In Reply to: Re: vang Essay 2 rough draft posted by Kristi Vang on June 23, 2005 at 10:01:57 p.m.:

Reader's Name: Paul Kennedy
Writers Name: Kristi Vang
1) Review the assignment requirements. Read the essay. In your opinion, does the writer answer the essay assignment in this piece? Explain. You do a lot of retelling of the story. You do however have an essay that analyzes the way one or two of the elements of drama contributes to it’s theme for sub theme. Your theme, “how money can bring both good and evil upon a person and their family, and how love can reunite a family.” Is supported very well in your essay.

2) Write the thesis statement here: I didn’t see a clear thesis in the opening paragraph, you did do a good job of letting us know what you thought the theme of the story is. The play “A Raisin in the Sun” by Lorraine Hansberry portrays how money can bring both good and evil upon a person and their family, and how love can reunite a family. I wouldn’t call this a thesis though. You need to tell us what elements of drama she uses to make this point and how you are going to show us.

3) Does the thesis attempt to prove a specific idea, or is it too general?

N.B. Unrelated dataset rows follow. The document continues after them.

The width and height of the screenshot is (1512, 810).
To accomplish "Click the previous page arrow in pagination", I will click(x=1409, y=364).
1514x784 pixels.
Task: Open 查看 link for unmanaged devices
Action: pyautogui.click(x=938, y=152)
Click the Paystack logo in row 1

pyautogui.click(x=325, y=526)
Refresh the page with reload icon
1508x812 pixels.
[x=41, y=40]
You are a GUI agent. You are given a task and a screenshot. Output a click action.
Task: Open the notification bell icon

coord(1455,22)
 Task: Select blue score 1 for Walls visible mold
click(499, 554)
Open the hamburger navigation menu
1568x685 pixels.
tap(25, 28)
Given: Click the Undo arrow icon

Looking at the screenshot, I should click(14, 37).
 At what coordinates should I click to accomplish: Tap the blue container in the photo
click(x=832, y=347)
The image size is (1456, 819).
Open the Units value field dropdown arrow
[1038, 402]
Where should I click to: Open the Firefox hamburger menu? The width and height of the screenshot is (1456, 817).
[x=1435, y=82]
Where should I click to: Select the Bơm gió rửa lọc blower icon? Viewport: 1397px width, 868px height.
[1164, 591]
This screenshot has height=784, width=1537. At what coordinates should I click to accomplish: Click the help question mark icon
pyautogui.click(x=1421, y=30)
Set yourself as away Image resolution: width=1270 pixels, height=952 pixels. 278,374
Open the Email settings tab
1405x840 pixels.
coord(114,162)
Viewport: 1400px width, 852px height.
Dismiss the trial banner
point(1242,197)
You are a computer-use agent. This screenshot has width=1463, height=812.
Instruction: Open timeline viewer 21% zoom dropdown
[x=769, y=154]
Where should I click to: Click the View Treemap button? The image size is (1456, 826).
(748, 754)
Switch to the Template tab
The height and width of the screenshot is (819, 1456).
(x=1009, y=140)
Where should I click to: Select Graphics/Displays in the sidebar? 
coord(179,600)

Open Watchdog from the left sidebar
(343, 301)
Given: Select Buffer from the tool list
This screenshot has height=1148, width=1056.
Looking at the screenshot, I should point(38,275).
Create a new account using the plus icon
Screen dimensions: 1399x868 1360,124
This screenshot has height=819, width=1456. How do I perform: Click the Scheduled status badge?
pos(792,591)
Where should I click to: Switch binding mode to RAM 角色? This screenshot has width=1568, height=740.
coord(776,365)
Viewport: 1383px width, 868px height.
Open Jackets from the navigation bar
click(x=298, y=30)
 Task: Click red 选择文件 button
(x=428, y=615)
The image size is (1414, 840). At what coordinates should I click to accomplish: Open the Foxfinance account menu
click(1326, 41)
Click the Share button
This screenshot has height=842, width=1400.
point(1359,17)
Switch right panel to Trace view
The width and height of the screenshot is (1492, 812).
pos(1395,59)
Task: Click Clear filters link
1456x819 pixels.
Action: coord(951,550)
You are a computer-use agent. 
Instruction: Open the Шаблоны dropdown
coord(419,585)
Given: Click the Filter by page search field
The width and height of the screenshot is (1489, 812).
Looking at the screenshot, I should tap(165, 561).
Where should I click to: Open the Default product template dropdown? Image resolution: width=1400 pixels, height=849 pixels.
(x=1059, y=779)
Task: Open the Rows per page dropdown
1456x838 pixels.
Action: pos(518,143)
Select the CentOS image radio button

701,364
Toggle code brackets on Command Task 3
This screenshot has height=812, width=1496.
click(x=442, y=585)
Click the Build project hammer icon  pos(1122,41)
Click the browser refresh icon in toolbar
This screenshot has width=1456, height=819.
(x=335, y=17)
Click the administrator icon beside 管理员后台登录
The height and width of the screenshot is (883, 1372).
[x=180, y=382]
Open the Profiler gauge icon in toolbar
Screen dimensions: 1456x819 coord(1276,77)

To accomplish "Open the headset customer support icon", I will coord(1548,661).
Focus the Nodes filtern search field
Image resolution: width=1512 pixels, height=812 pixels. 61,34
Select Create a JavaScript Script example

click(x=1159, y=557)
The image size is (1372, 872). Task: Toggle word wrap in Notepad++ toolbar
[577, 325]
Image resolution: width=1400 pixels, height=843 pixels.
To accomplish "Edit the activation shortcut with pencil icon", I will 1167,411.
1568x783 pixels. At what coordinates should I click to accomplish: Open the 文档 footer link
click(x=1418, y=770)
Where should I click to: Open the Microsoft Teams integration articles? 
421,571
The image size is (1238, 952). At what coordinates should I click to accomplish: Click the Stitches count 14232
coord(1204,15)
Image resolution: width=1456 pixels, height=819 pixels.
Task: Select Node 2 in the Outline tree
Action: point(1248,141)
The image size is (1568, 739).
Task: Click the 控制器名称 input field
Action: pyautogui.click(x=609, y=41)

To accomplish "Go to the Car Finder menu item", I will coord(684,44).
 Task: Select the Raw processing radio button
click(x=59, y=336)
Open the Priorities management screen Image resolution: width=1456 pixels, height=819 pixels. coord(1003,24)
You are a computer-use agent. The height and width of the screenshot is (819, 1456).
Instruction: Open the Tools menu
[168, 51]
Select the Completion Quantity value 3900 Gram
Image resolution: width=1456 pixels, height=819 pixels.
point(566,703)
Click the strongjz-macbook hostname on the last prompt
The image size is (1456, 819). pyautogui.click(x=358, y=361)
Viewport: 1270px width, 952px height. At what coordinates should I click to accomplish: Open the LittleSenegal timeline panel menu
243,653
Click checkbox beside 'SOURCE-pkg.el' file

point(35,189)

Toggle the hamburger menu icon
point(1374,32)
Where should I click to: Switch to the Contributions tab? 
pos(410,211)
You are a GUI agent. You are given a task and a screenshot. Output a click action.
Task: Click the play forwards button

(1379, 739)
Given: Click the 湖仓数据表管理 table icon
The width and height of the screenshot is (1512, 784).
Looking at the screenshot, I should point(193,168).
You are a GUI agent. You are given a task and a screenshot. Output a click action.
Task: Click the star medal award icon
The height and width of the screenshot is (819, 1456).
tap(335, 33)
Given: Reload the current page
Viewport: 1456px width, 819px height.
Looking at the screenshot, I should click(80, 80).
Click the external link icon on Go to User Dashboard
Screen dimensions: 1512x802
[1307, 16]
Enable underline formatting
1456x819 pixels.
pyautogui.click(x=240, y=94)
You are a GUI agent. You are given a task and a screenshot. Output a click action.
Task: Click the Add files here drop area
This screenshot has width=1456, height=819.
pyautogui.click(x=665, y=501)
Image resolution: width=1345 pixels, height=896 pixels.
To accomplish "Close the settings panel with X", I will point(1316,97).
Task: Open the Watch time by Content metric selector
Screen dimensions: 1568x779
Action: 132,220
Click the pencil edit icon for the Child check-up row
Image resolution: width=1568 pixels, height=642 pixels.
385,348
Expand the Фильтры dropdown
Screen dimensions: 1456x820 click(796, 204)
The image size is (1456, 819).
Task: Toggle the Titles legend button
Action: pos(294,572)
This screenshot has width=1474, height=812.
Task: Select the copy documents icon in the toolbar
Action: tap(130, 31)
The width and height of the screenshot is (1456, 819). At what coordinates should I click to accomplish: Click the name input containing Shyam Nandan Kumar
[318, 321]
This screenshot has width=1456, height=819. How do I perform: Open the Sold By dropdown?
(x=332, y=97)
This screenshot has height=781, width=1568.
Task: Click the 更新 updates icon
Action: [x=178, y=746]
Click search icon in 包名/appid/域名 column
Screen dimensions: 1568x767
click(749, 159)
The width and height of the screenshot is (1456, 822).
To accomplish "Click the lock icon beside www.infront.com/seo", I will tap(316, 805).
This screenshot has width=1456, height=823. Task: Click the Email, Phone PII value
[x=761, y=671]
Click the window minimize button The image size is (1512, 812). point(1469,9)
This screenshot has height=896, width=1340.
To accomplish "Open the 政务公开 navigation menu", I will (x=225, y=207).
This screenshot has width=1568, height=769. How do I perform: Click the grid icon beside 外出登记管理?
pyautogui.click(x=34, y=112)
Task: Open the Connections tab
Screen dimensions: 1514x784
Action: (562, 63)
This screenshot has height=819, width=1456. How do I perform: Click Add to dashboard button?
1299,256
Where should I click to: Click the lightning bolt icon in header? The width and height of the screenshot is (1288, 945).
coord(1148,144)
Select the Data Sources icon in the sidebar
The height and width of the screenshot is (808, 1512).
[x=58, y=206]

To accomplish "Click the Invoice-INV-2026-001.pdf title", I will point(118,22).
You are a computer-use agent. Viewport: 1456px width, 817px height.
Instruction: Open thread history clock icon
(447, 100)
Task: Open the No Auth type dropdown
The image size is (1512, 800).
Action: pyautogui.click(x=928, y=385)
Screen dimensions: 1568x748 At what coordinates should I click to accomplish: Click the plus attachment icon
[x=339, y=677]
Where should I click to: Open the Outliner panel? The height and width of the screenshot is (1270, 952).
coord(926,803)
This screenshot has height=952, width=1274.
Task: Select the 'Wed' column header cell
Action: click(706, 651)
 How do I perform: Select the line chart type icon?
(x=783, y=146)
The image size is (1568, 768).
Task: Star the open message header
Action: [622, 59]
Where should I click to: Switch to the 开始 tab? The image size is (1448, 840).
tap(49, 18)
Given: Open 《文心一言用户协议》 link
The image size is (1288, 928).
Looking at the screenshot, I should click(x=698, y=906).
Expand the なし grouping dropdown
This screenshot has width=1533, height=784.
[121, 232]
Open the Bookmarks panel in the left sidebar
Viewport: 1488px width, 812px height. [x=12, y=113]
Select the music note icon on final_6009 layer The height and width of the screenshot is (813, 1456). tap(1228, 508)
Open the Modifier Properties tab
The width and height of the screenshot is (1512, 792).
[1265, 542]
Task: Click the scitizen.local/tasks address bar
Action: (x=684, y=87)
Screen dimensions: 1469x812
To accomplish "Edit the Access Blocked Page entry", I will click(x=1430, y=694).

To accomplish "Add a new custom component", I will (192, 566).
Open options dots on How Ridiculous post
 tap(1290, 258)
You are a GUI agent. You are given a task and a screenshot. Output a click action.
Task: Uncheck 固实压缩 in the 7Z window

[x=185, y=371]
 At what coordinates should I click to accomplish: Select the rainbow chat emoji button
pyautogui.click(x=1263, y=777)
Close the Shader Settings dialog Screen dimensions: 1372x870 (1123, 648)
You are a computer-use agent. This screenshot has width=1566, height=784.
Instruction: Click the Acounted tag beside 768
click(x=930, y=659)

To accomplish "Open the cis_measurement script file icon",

I didn’t see a clear thesis.

4) What specific evidence does the writer provide to support the thesis? I didn’t see a clear thesis.

5) Does the writer explicitly show how this evidence supports his/her view? Are connections made for the reader? You should use more quotes from the play to support your evidence and your views.

6) Does each paragraph connect with the thesis? I didn’t think there was a specific thesis for each paragraph to connect to. The paragraphs do connect to the theme of the story however. You do show us how money has effected each character in a good and bad way.


7) Is there additional evidence which the writer has missed? Just try to use more quotes.


8) Does the conclusion sum up the writer's point? I think the conclusion veered away from the theme of the story. You write about love overcoming money, but then you go on about racism. In your opening paragraph you don’t talk about racism but by the end your essay deals with racism.


9) Give the writer at least one suggestion for improving this paper.
I know this is only a rough draft but you really need to clean up the first paragraph, it has several run on senctences and has no clear thesis. In this senctence is Walter the protagonist or the antagonist? The plot of the play revolves around the protagonist and antagonist Walter and the action that he takes that affects his character through out the play. He can’t be both. When you use the dollar sign ($) you don’t have to write the word dollar after the amount.